Ketentuan Latihan: Menurut tulisan tentang co-firing, berapa persen target pemanfaatan energi baru terbarukan dalam bauran energi primer nasional Indonesia pada tahun 2050?

“Co-firing” sebagai Salah Satu Strategi Transisi Energi
Mengimplementasikan teknologi co-firing dinilai merupakan salah satu strategi jitu dalam penyediaan energi yang lebih bersih untuk mendukung transisi energi.
Transisi energi merupakan suatu proses untuk mengalihkan pemanfaatan sumber energi berbasis fosil ke pemanfaatan sumber energi non-fosil yang lebih bersih atau dikenal sebagai energi baru terbarukan. Indonesia mempunyai sasaran kebijakan energi nasional untuk mencapai pemanfaatan energi baru terbarukan sebesar 23 persen dalam bauran energi primer nasionalnya pada tahun 2025, dan sebesar 31 persen pada tahun 2050.
Sektor energi merupakan salah satu sektor penghasil emisi gas rumah kaca yang cukup besar, yang diharapkan dapat berkontribusi dalam penurunan emisi nasional. Pada tahun 2030, target penurunan emisi gas rumah kaca dari sektor energi adalah 314-398 juta ton karbondioksida.
Lalu bagaimana dengan PLTU-PLTU yang masih ada saat ini yang dinilai sebagai salah satu sumber emisi gas rumah kaca terbesar di sektor energi?
PLTU dinilai masih sangat dibutuhkan di dalam penyediaan listrik nasional. Sampai saat ini tidak dapat dipungkiri bahwa energi listrik yang dihasilkan dari PLTU merupakan energi yang mempunyai biaya pembangkitan yang lebih rendah (malah mungkin paling rendah) dibandingkan teknologi lainnya, terutama teknologi energi terbarukan.
Selain teknologinya sudah sangat matang, rendahnya biaya pembangkitan listrik dari PLTU disebabkan belum dihitungnya biaya eksternalitas dari emisi dari pembangkit tersebut. Selanjutnya dari sisi keandalan, teknologi PLTU sudah terbukti andal dengan kapasitas yang besar untuk dijadikan pembangkit beban dasar yang menjadi penopang kritikal sistem kelistrikan nasional.

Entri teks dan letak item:

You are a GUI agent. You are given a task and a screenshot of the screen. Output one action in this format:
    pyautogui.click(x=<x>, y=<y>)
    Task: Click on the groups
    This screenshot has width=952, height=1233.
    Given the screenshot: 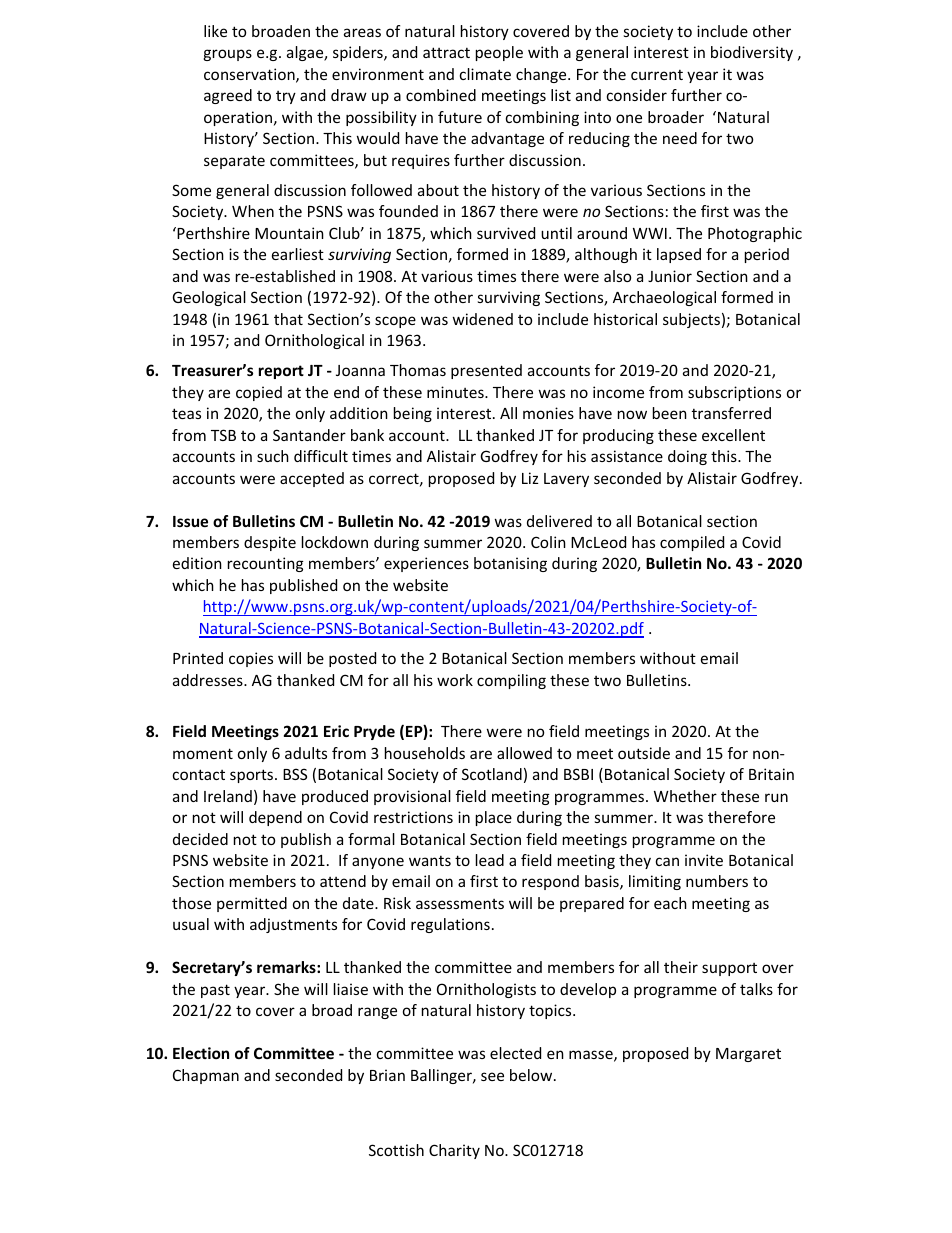 What is the action you would take?
    pyautogui.click(x=227, y=55)
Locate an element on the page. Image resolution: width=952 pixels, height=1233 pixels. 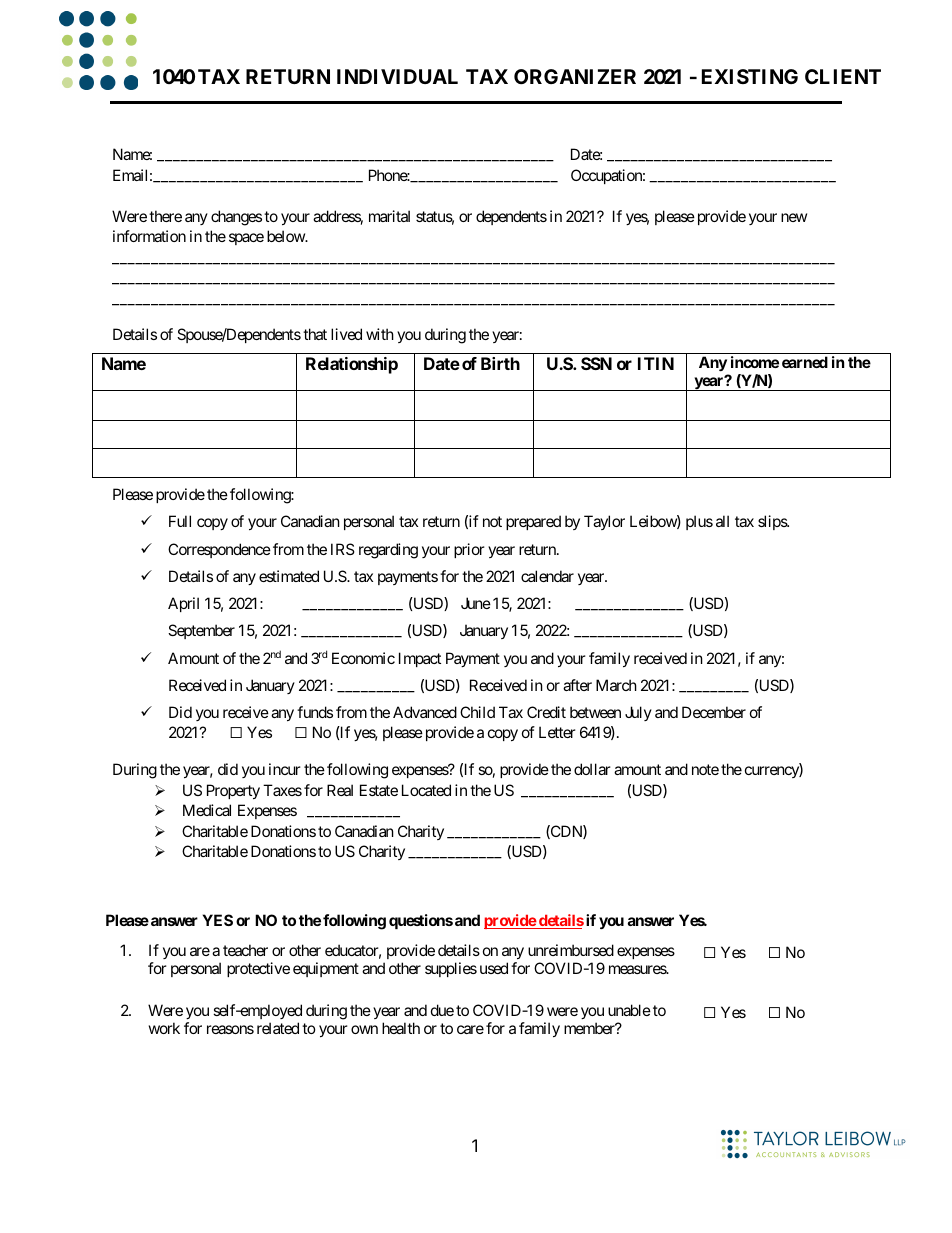
SSN is located at coordinates (596, 363).
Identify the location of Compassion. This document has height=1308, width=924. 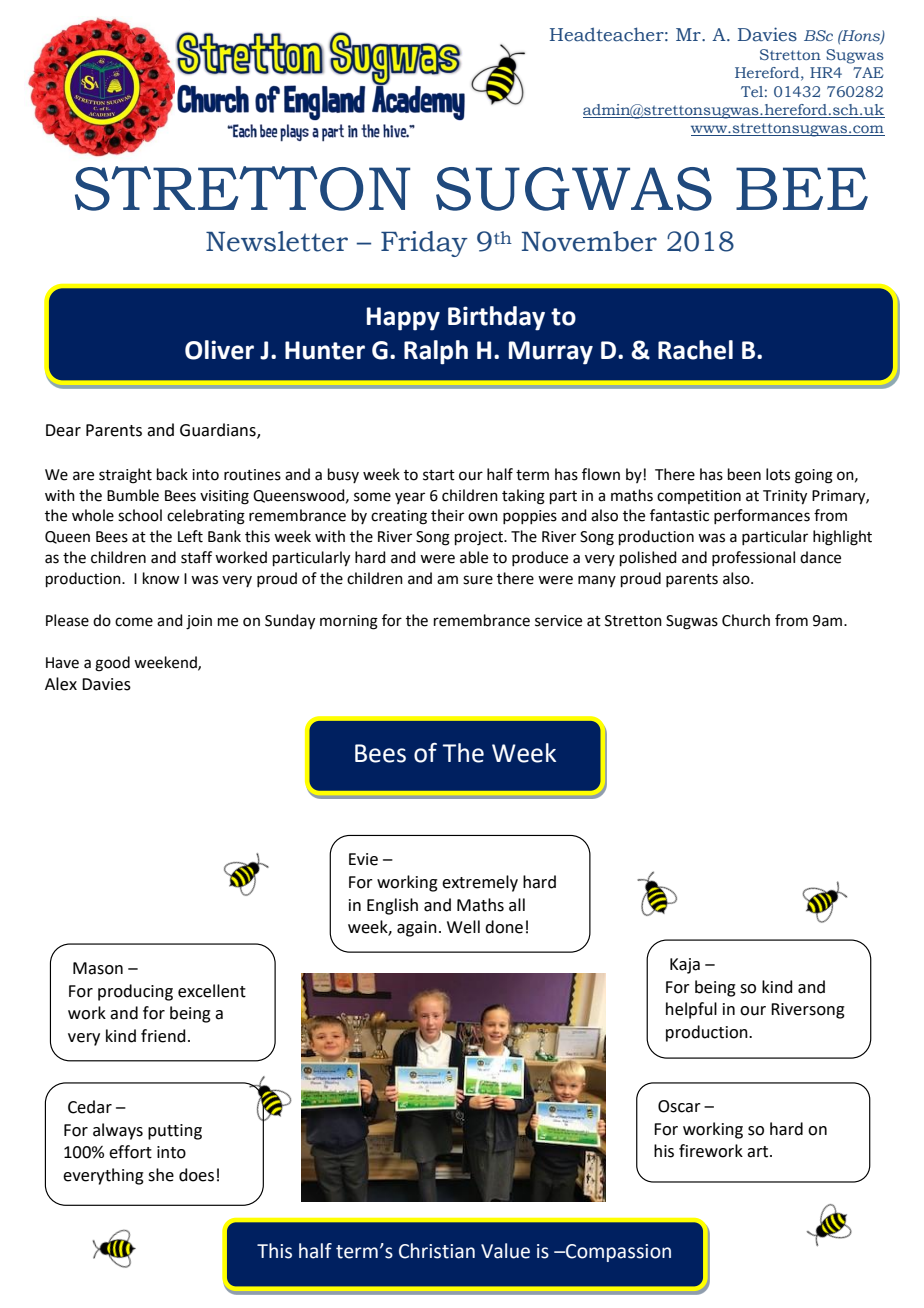
(617, 1253).
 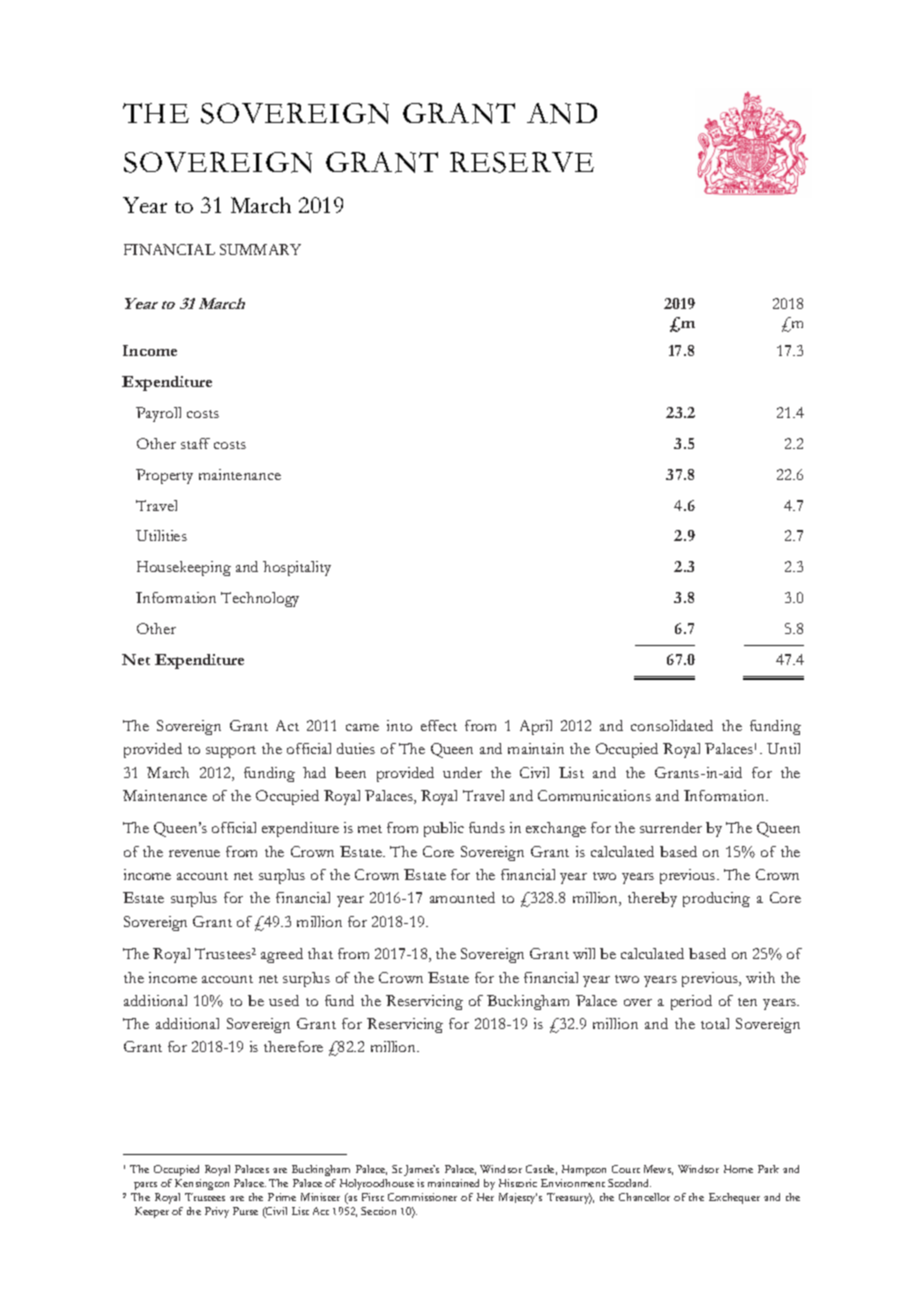 What do you see at coordinates (282, 955) in the screenshot?
I see `agreed` at bounding box center [282, 955].
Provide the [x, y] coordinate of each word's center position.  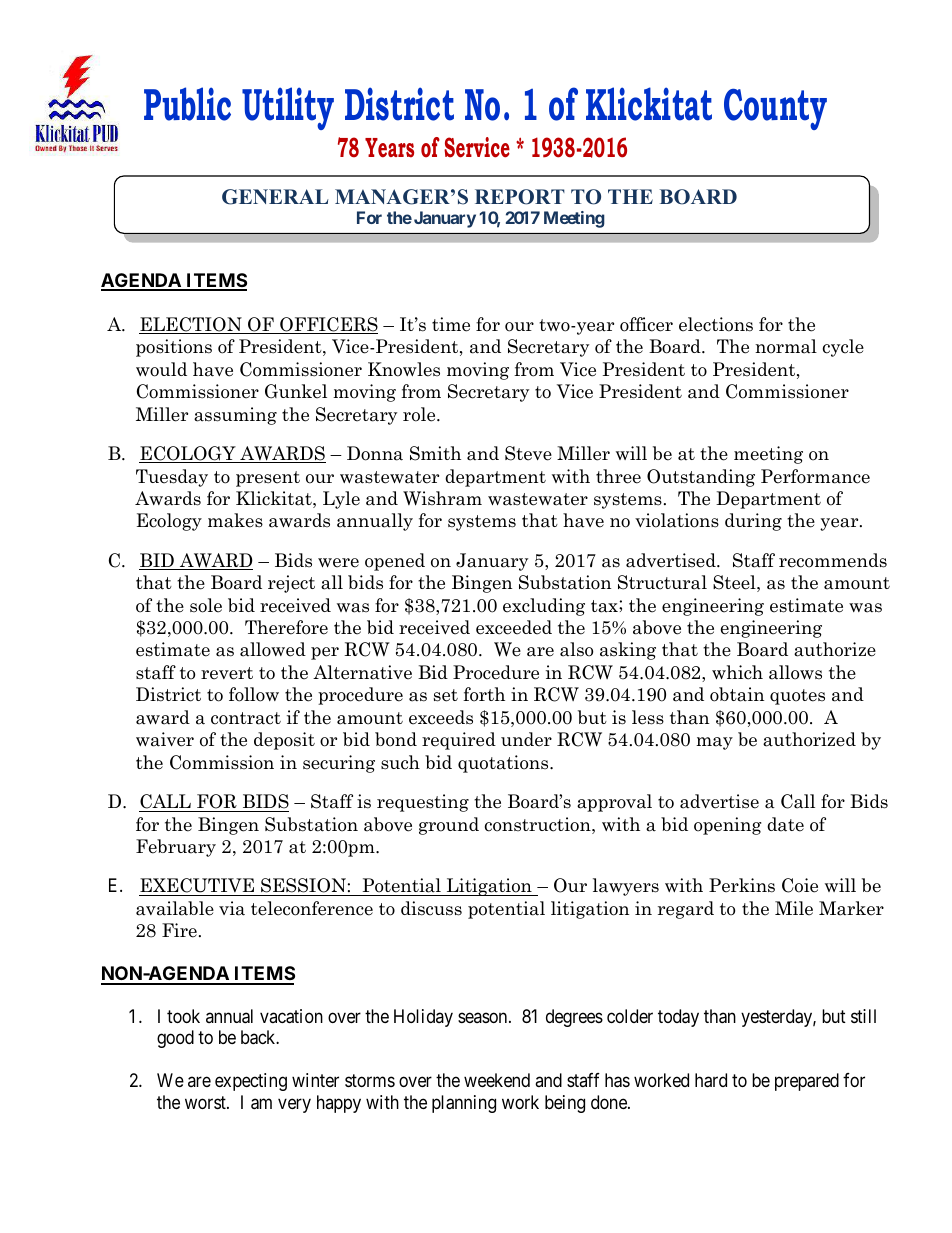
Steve [528, 453]
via [232, 908]
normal [786, 346]
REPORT [520, 197]
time [451, 324]
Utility [288, 108]
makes [235, 520]
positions [174, 348]
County [775, 109]
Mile [794, 908]
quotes [797, 697]
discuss [431, 908]
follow [254, 694]
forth [484, 694]
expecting [251, 1082]
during [753, 522]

Jawaban Latihan: 31 persen.